▶ Prompt: Repeat all of the lines below, including each request, and multiply every coordinate in the answers by 2.1, rounding to the nearest whole number with halves rounded up. Do not include the pictures.

---------- Records for the task

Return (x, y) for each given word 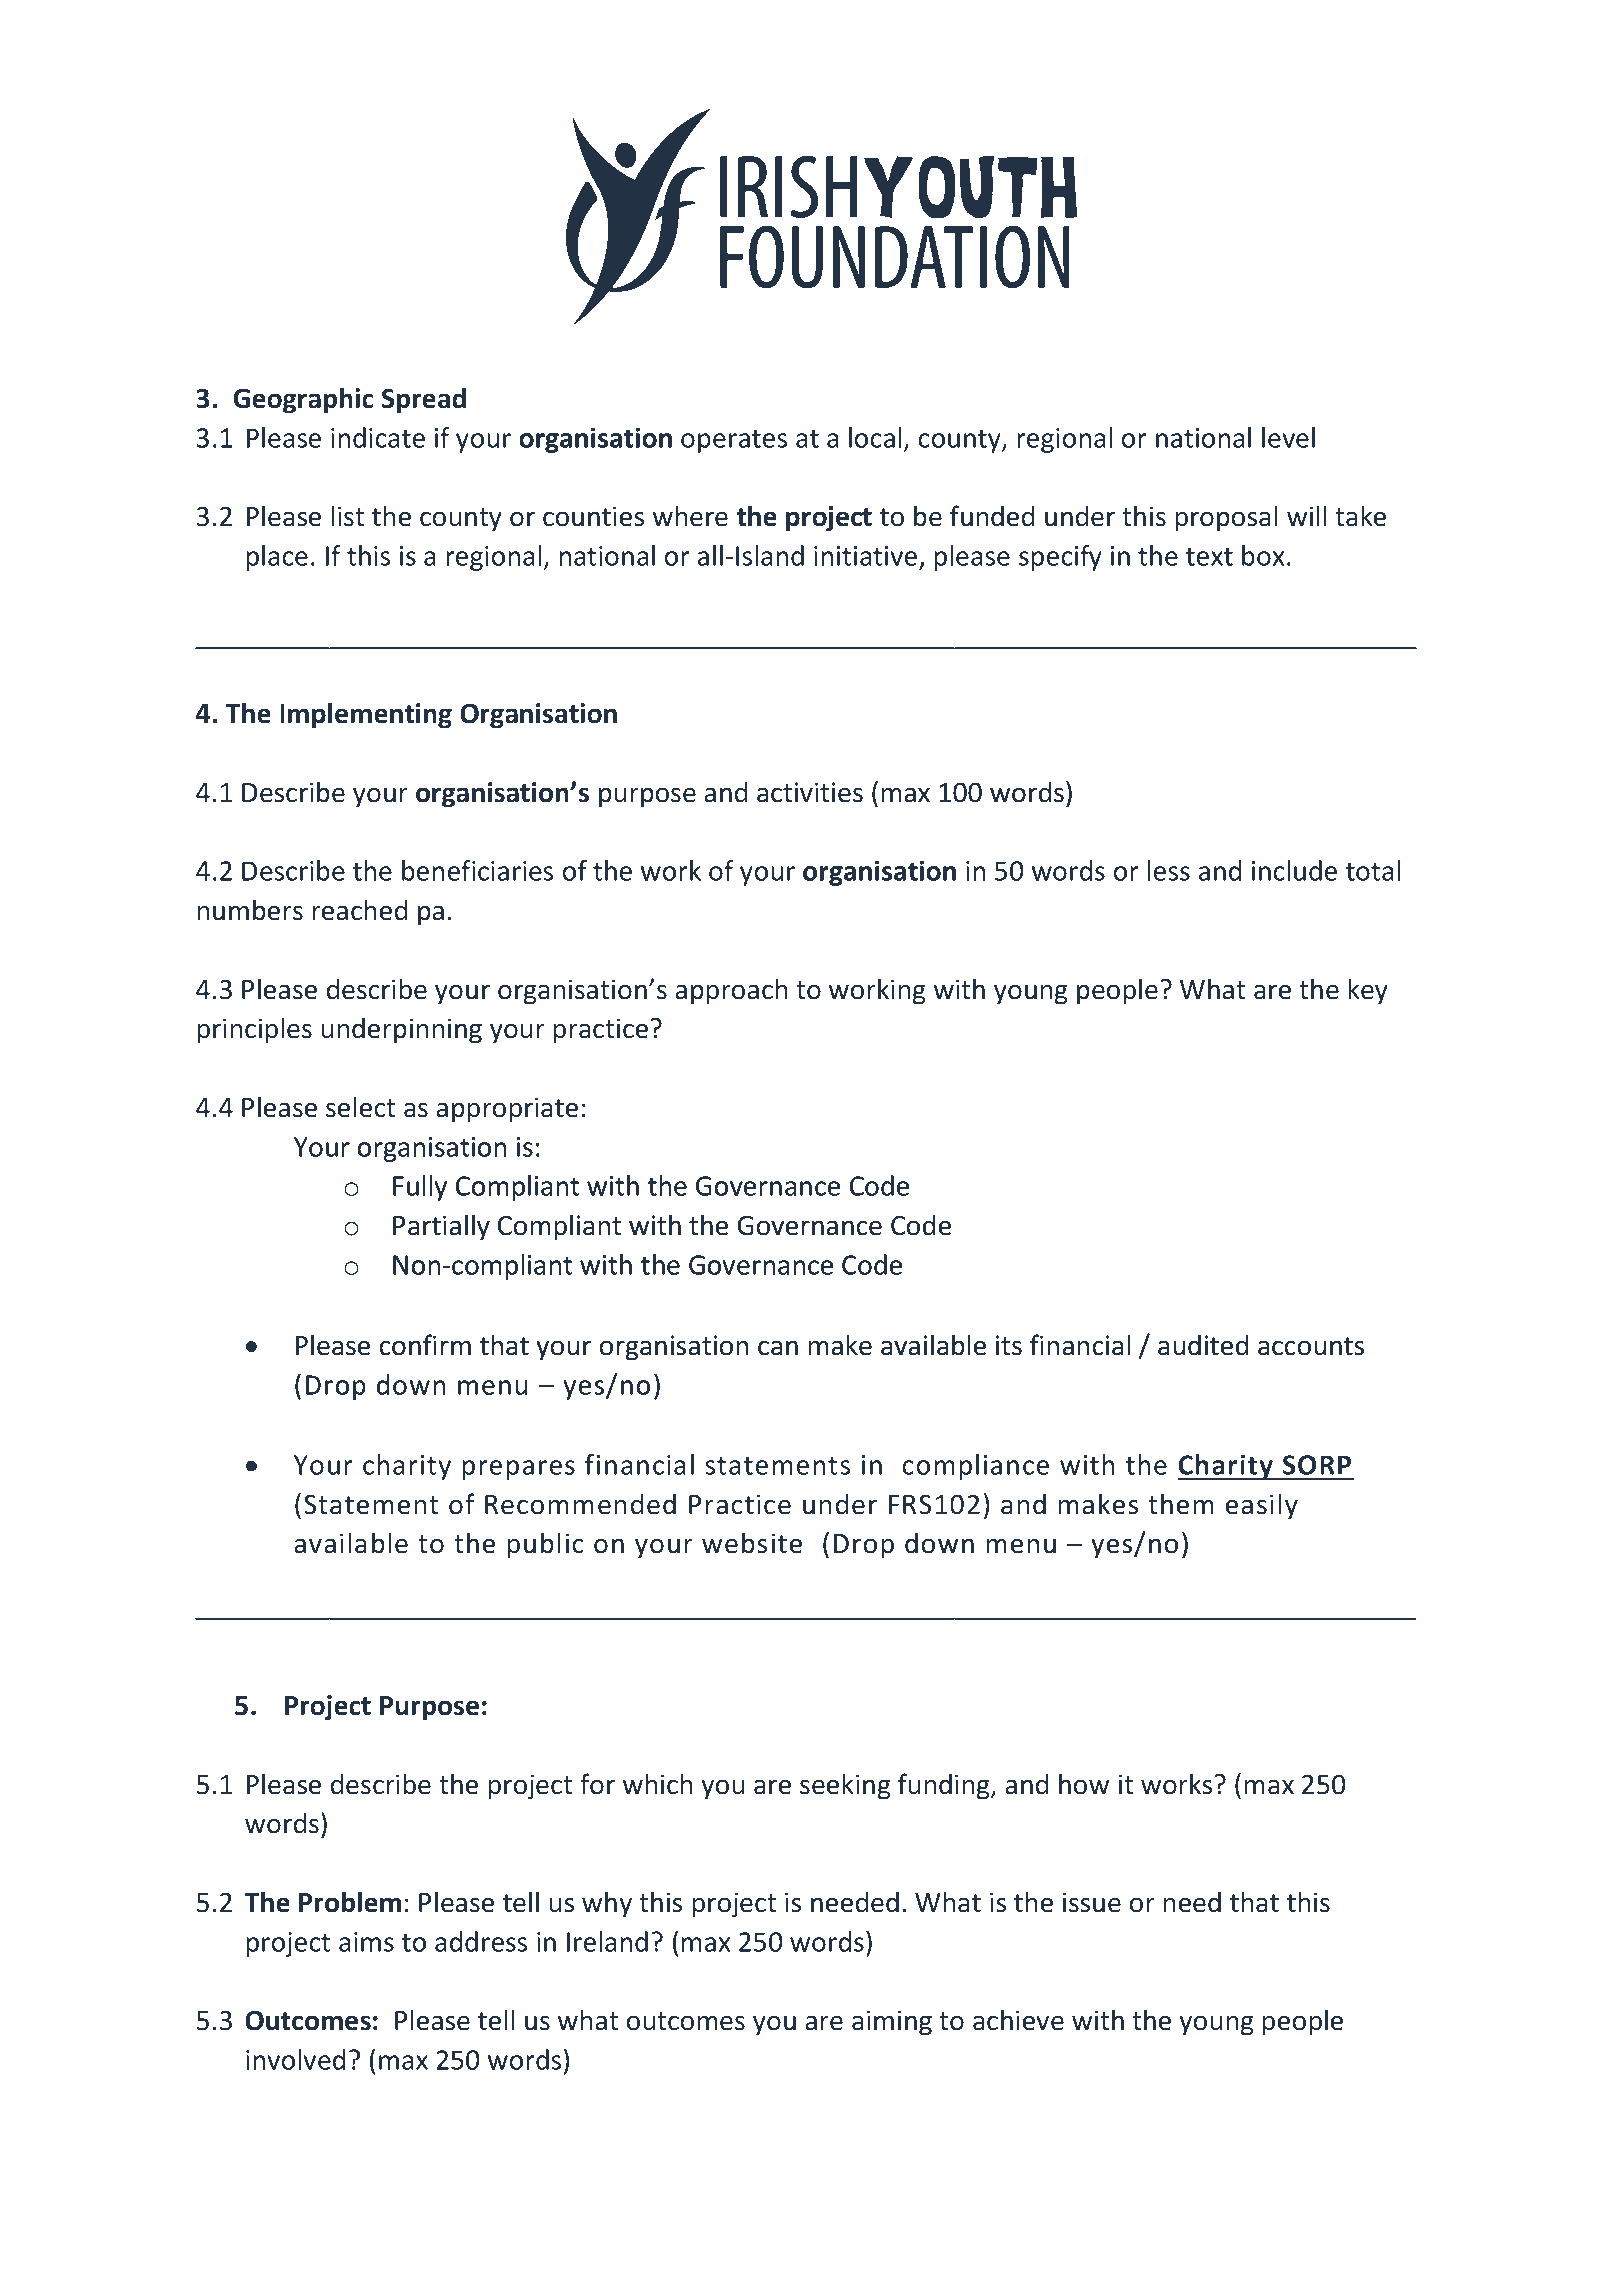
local (875, 437)
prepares (518, 1470)
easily (1262, 1506)
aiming (892, 2023)
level (1288, 437)
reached (359, 910)
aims (366, 1942)
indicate (378, 437)
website (752, 1543)
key (1368, 991)
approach (731, 991)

--------------------

▶ Task solution:
Return (x, y) for each given word 
local (1838, 918)
prepares (1088, 3087)
easily (2650, 3163)
aiming (1873, 4248)
level (2705, 918)
reached (754, 1911)
aims (769, 4078)
indicate (794, 918)
website (1579, 3240)
key (2873, 2081)
approach (1535, 2081)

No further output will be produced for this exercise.